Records
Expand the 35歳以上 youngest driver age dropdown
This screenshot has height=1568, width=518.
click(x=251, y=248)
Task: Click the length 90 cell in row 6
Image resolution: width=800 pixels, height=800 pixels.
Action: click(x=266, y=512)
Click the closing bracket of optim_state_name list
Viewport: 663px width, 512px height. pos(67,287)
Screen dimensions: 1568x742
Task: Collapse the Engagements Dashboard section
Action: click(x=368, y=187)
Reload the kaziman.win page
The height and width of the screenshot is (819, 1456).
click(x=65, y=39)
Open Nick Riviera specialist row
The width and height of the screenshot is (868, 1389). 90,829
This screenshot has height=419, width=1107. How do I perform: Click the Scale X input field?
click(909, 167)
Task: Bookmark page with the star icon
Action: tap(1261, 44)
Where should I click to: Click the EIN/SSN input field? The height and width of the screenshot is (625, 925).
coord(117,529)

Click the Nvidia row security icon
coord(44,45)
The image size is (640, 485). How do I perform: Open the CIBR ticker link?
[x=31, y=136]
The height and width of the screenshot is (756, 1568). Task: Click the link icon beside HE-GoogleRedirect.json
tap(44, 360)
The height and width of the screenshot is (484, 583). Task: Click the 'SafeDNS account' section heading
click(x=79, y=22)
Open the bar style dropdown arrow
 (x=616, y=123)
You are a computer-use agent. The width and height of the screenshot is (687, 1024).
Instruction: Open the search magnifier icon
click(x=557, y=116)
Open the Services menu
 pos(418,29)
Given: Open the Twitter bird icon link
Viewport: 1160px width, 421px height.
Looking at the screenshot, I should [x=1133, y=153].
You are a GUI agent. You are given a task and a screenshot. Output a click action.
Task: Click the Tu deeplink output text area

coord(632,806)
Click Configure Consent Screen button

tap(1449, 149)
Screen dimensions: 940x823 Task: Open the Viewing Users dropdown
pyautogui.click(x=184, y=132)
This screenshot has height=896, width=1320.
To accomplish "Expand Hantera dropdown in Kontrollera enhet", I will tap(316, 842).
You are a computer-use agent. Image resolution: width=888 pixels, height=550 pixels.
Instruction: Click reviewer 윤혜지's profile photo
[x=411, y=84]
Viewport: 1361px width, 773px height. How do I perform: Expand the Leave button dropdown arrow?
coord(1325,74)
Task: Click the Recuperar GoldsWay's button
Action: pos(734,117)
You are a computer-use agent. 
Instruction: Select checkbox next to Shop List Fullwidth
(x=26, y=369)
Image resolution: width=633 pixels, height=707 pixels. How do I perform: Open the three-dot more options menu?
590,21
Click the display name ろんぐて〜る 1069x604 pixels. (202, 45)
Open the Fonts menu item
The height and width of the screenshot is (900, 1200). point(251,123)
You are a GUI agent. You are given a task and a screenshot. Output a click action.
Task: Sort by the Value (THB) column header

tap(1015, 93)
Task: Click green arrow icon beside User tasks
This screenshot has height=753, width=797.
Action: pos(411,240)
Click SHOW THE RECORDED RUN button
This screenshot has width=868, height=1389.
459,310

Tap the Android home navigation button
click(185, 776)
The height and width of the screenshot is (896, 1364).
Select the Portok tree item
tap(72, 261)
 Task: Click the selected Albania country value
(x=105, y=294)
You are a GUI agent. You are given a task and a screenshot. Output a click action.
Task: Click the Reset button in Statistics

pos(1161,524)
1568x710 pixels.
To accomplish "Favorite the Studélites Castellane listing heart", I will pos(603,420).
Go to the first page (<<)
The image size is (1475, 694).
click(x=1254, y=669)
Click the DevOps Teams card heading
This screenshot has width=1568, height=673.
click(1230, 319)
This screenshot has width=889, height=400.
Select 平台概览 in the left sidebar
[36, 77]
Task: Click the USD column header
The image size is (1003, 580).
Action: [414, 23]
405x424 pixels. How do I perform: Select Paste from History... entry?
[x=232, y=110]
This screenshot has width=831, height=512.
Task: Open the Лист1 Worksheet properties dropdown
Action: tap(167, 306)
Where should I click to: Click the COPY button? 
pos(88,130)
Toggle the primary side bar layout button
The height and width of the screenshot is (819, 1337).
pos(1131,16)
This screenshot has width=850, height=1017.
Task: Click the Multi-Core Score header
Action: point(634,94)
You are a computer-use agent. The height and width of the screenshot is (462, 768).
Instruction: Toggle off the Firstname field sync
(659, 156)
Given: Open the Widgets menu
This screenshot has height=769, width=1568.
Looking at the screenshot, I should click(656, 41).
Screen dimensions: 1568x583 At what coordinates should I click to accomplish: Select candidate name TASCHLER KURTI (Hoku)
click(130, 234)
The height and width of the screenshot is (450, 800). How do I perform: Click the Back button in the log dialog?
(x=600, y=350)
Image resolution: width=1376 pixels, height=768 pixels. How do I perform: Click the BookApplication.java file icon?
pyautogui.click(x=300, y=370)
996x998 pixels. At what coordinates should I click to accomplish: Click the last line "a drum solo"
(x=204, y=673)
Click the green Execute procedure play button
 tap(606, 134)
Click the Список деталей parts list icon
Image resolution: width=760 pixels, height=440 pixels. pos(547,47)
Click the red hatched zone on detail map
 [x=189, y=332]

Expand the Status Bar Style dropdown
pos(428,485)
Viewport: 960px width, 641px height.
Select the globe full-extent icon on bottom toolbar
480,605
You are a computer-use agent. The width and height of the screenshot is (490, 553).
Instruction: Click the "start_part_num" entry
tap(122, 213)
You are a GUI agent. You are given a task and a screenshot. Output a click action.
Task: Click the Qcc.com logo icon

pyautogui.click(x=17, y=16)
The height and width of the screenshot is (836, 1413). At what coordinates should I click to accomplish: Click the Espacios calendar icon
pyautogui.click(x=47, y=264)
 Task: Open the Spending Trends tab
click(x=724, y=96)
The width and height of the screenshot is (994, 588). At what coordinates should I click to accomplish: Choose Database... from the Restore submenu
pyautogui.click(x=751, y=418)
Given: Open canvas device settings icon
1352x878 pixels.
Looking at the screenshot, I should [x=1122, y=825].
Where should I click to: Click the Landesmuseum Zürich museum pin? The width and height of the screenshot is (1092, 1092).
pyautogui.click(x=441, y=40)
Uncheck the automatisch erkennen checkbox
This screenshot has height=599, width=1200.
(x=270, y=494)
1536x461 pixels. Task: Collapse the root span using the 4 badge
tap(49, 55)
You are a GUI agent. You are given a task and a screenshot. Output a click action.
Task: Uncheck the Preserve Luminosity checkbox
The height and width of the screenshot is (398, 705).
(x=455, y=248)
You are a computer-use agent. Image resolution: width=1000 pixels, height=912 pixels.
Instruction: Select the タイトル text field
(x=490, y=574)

**PROBLEM:**
Copy the entries above without any changes, from the line with "Task: Click green" to the line with "(x=105, y=294)", including both of those lines.

**COMPLETE RESPONSE:**
Task: Click green arrow icon beside User tasks
This screenshot has height=753, width=797.
Action: pos(411,240)
Click SHOW THE RECORDED RUN button
This screenshot has width=868, height=1389.
459,310

Tap the Android home navigation button
click(185, 776)
The height and width of the screenshot is (896, 1364).
Select the Portok tree item
tap(72, 261)
 Task: Click the selected Albania country value
(x=105, y=294)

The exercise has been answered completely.